Suddenly, it seemed inadequate to only offer tools, techniques, and gimmicks. In my new and enlightened understanding of my role in mending their family I would be satisfied with nothing less than helping them change the entire relationship.
Epiphany
Even while still sitting across the table from these struggling parents I began thinking of parenting as a process, and one that was simply overwhelming for many moms and dads like these two. I began squinting at the process of parenting through different lenses. If parenting with a capital P was just too great to grasp, then the whole process needed to be broken down into component parts that were understandable and manageable. What was called for, I concluded, was a structured means by which an ignorant, unprepared parent could, in short order, be taught the concepts and skills – and maybe even a bit of wisdom – needed to parent effectively. To be successful, this crash course would have to:
- Bring battle-weary parents with little or no foundational knowledge quickly up to speed.

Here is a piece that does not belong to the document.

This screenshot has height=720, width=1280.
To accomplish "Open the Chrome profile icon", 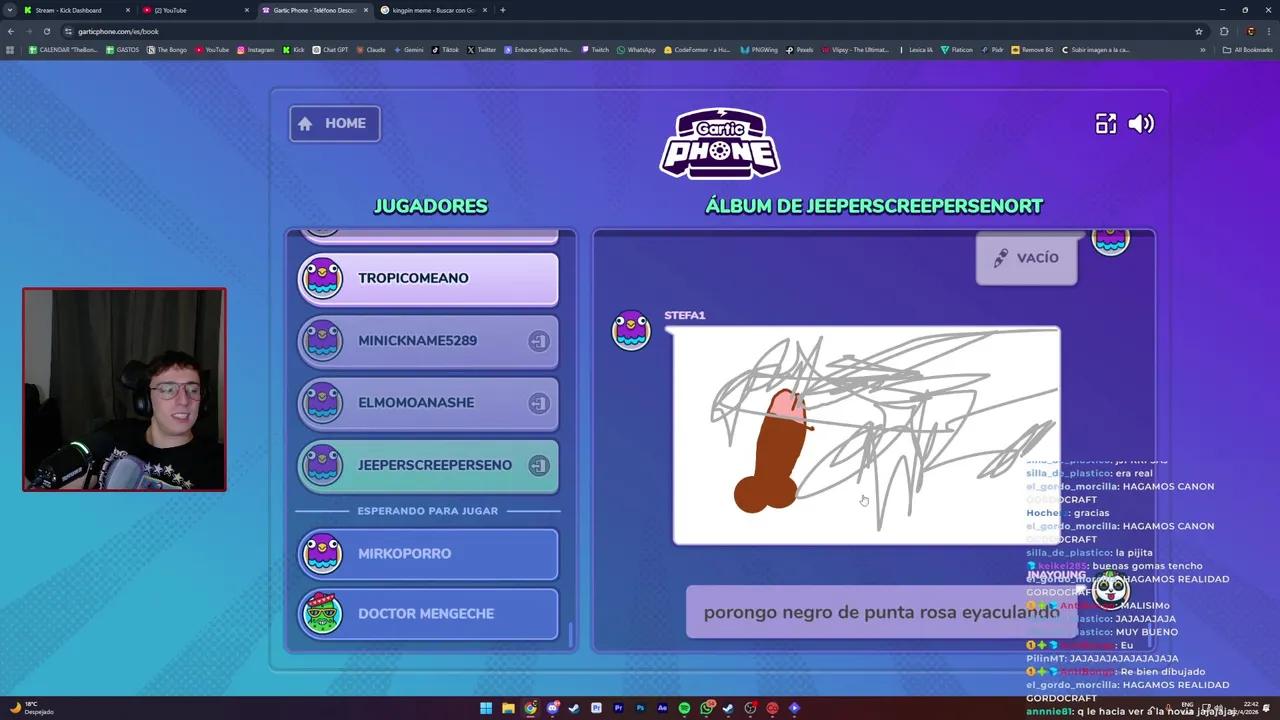I will pos(1250,31).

- Be organized such that it could be easily understood and effectively implemented, yet
- Be flexible enough to be readily adapted to a variety of situations involving kids with a host of imaginative ways to impose their will and have their way.
- Be succinct and to the point, illustrated with practical examples but without a lot of fluff.

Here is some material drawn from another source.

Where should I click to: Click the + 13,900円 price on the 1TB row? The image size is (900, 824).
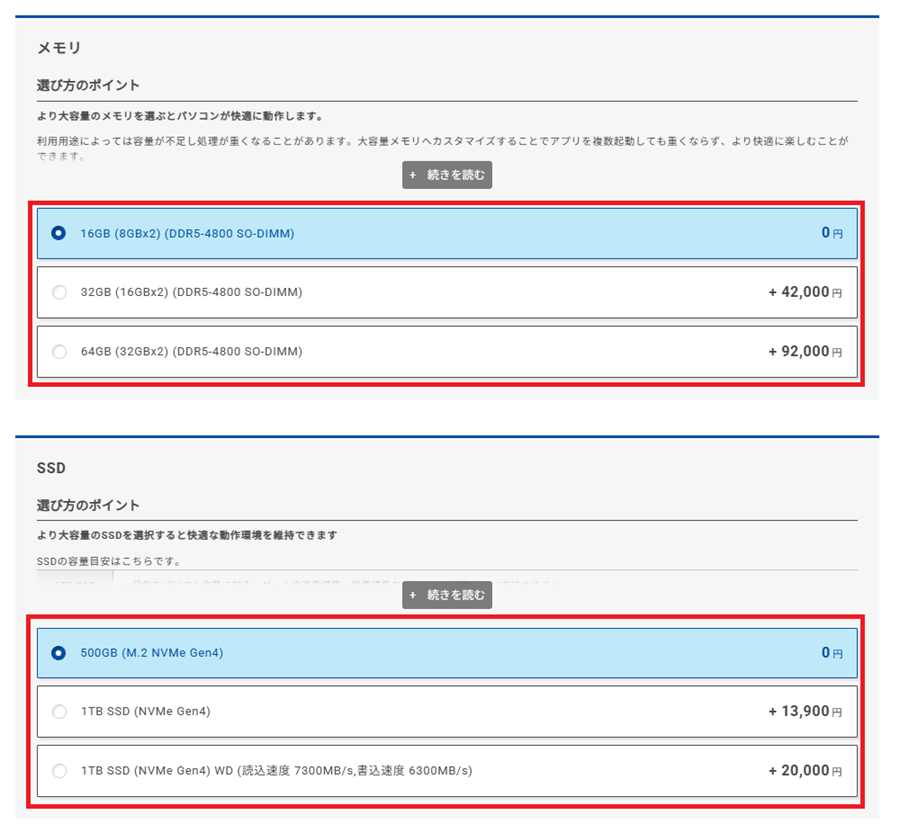pos(805,712)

- Go back to the basics to draw on validated principles that are already time tested and widely accepted.
- Pass the parent’s common sense test and be understood intuitively.
And, finally, the book presenting this whole new approach would be a thin, unimposing volume that a parent could read in a night and begin implementing the next morning.
That all sounds like no small challenge, but I think what follows meets all the criteria and puts in your hands something you can, quite literally, read tonight and begin using tomorrow. Consistently applied in your home it has the capacity to make lasting, meaningful change in the relationship you have with your children. It will do more than get you through the night. It will change your life.